WANTED A CHILD'S ANTHOLOGY.

E. V. Lucas contributes some notes on "Poetry for Children." In an article suggesting the compilation of two anthologies, one of children's poetry for adults, and another a child's anthology for children, E. V. Lucas says:

That for the child should, I think, come first, because he has been defrauded too long; because, for too long, he has been offered little but doggerel on the one hand, and fine, but to him incomprehensible, poetry on the other. Such a collection might be satisfying enough to discourage parents and guardians in the purchase of other and less worthy new children's books, and so, in turn, deter publishers from adding to the congested yearly output of this kind of literature. For there is no doubt that the children of to-day are too wantonly supplied with reading. Our grandmothers and grandfathers, whose nursery shelves held a poor dozen books, but who knew that dozen well and remembered them through life, were more fortunate than their descendants, who are bewildered by the quantity of matter prepared for them by glib writers, and who, after reading everything, find, little or nothing worthy of recollection.

OTHER ARTICLES.

Mademoiselle Yetta Blaze de Bury writes one of her brilliantly-descriptive articles on Edmond de Goncourt.
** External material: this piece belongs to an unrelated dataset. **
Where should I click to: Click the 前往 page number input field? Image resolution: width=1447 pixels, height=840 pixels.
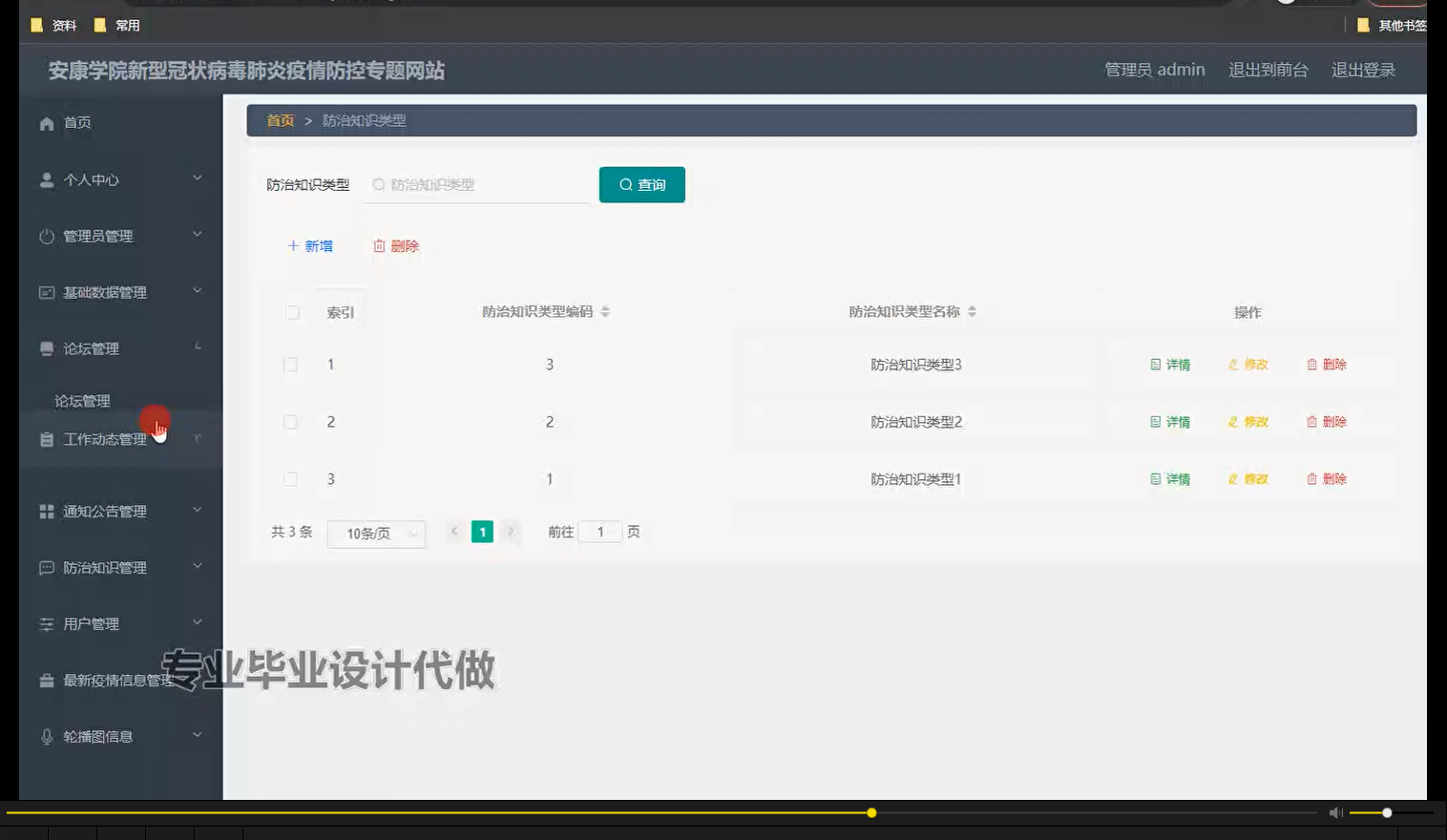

Mr. J. A. Steuart praises Ireland up to the skies as an ideal field for tourists, but rightly insists upon the urgent need to supply decent hotels in which to lodge the tourists who are invited to come. Mr. H. S. Salt, in a paper on "The Humanities of Diet," puts in a kindly word for vegetarianism.

A VEILED suggestion of the inevitable event appears in the Dublin Review, with its minute and most interesting description of Papal elections and coronations, which those who are speculating about the appointment of the next Pope would do well to study. It is curious to note that in the election of the Infallible One most ludicrous mistakes are made by the voting cardinals. Mr. A. Shield gives a very vivid account of the Cardinal of York, the brother of Prince Charlie, and last of the ill-starred Stuarts. Father Casartelli recalls the progress made by the University of Louvain in Oriental studies long before the Reformation. Professor Bright's criticisms of Luke Rivington's "Primitive Church" call forth warm rejoinders from Dom Chapman and the author criticised, both of whom repel the imputations made against Catholic veracity.

THE NATIONAL REVIEW. THE National Review is a fairly good number. It contains three articles on bimetallism, taking for the most part the opposite side to that favoured by the Editor. I notice elsewhere Mr. Meredith's sonnet. The other articles are varied, and do not call for very special mention,

THE RETURN OF MR. GLADSTONE.

Mr. H. D. Traill spends some time in discussing the question whether or not Mr. Gladstone would return to the leadership of the Liberal Party. He says:

Can we wonder then if this contrite ship's company are beginning to wish Jonah back again, and even-since their act is more remediable than that of the Joppan sailors-that there should positively be whispers of his return to public life? Of course, one will be told that such a notion is to the last degree absurd, and from the strictly party politician's point of view no doubt it is.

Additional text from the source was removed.